• **To do**
Could you write out, exactly and with no pictures, every line from the one containing "You are a computer-use" through the last line of the entries?

################

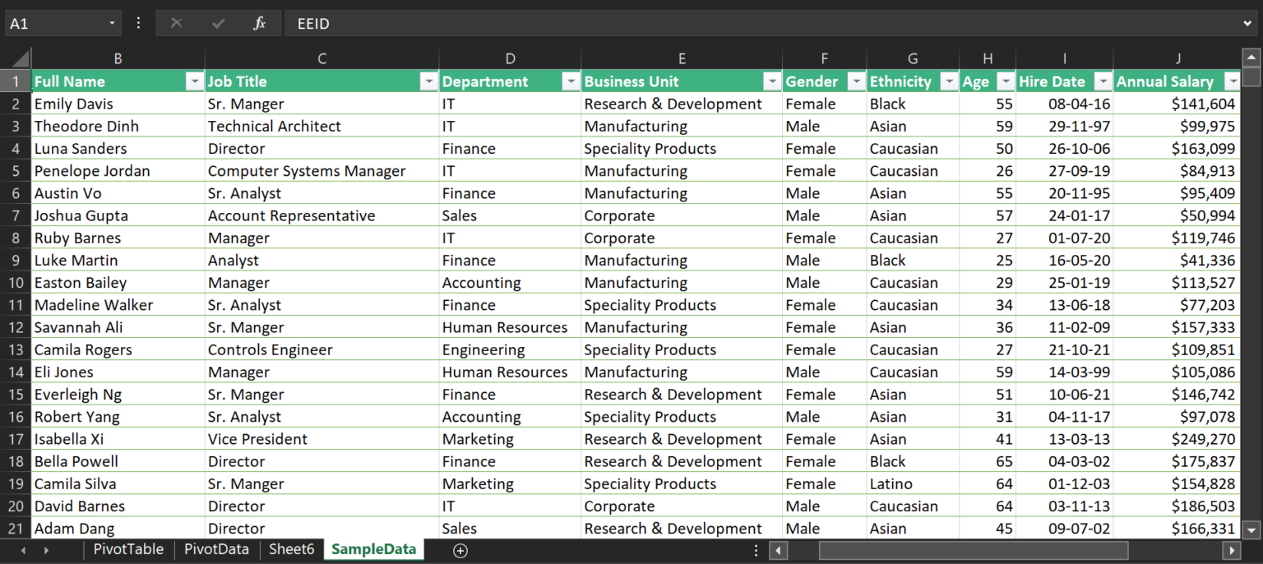
Task: Switch to the PivotData sheet tab
Action: (216, 549)
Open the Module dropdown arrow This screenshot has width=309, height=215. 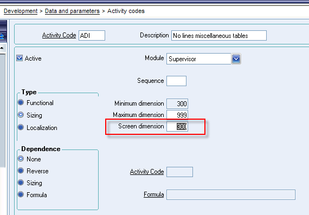click(236, 59)
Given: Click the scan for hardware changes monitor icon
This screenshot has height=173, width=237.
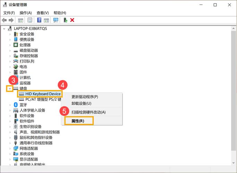Looking at the screenshot, I should tap(56, 20).
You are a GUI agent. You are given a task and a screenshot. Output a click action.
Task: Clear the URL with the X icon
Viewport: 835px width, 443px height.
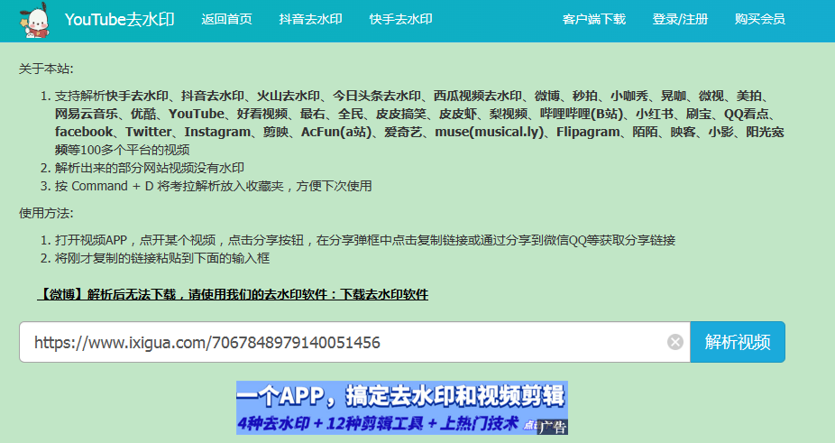click(674, 342)
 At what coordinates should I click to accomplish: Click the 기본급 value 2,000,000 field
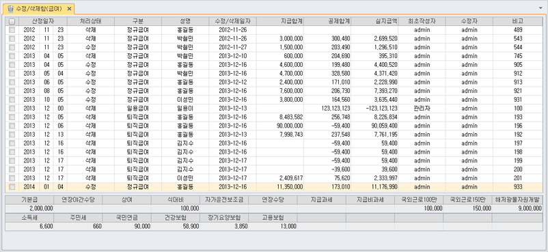(x=29, y=208)
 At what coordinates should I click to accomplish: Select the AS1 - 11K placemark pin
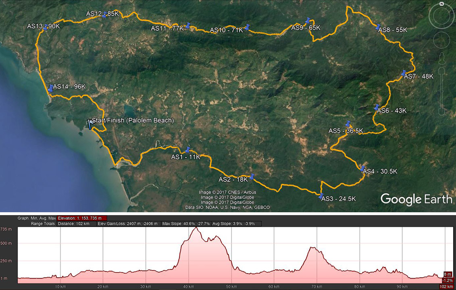pyautogui.click(x=187, y=150)
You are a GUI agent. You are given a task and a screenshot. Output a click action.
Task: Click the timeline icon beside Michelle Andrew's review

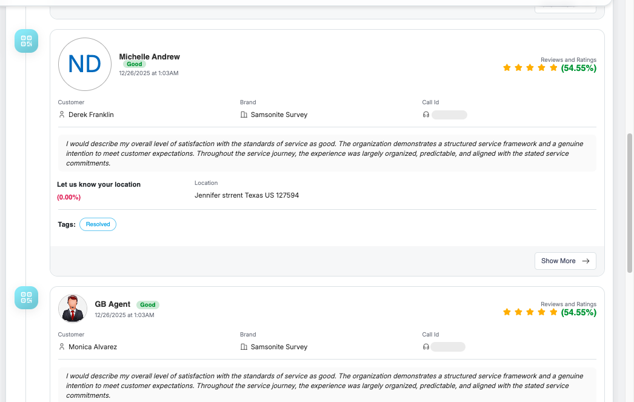click(x=26, y=41)
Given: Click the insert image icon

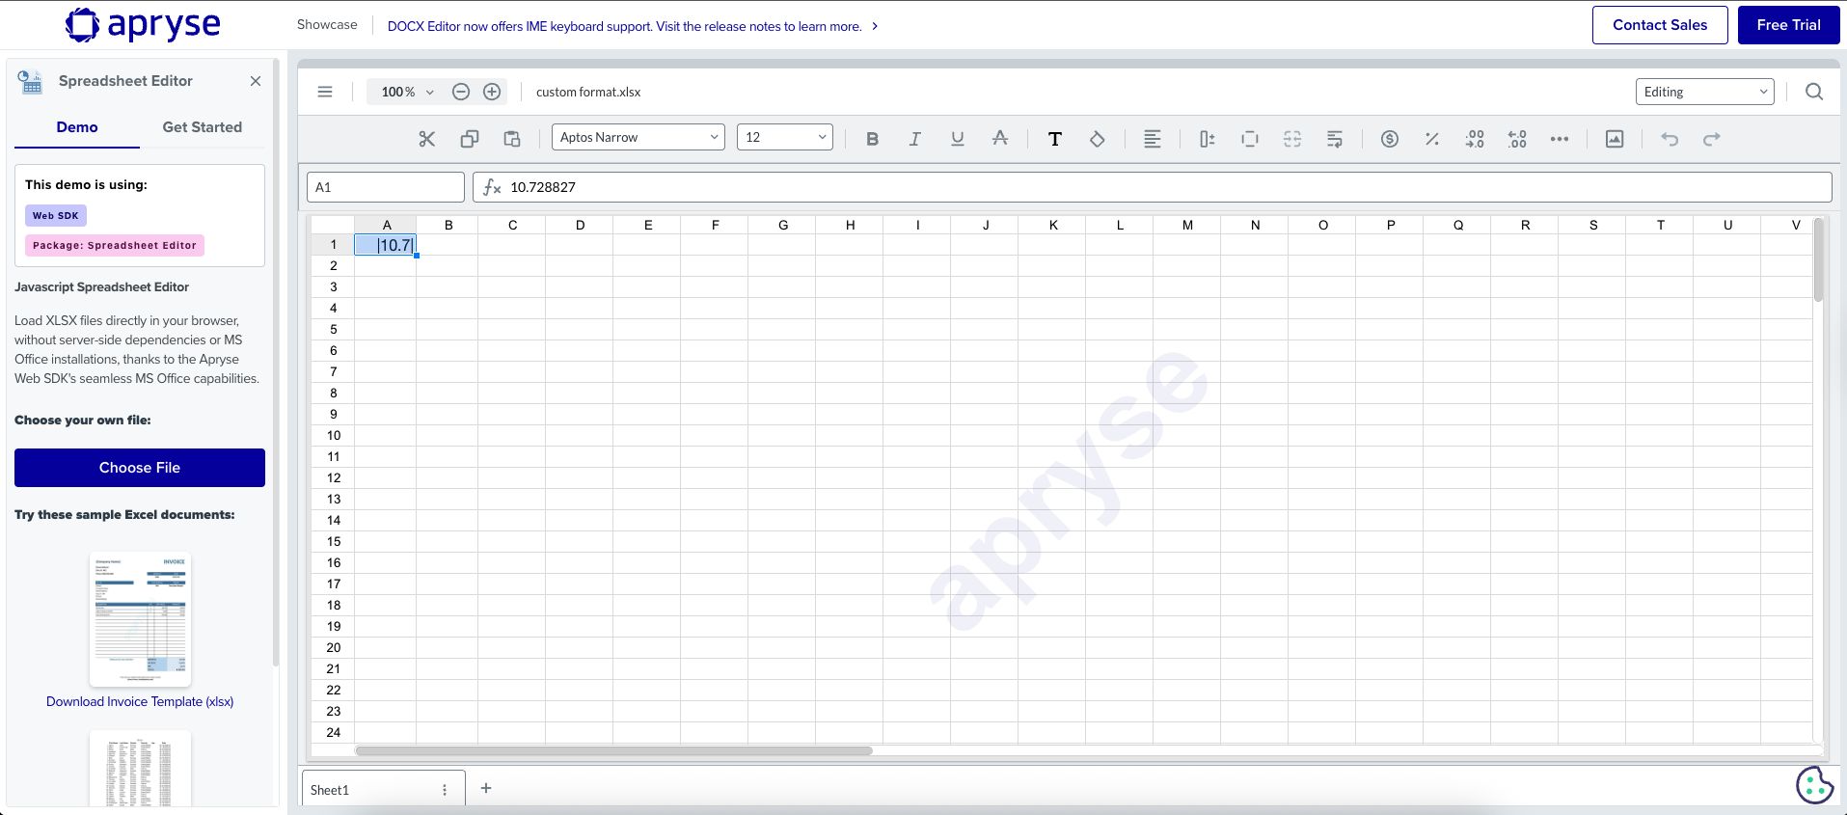Looking at the screenshot, I should click(1615, 139).
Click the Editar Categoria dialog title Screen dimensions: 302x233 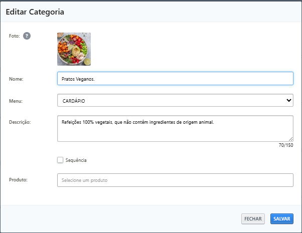coord(35,12)
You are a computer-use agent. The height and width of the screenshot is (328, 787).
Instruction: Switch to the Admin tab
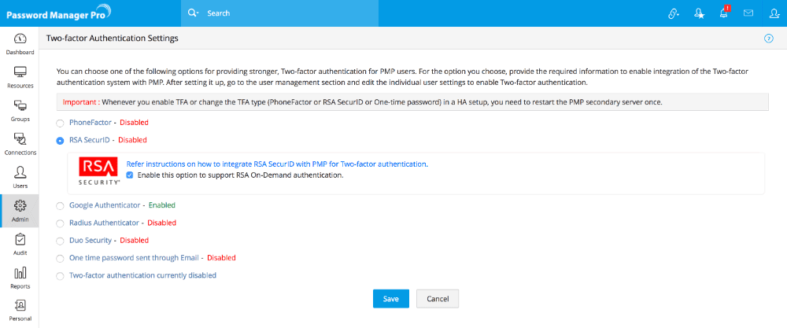pos(20,211)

################

• **Result for this task**
You are a computer-use agent. The height and width of the screenshot is (328, 787).
Instruction: Switch to the Admin tab
pos(20,211)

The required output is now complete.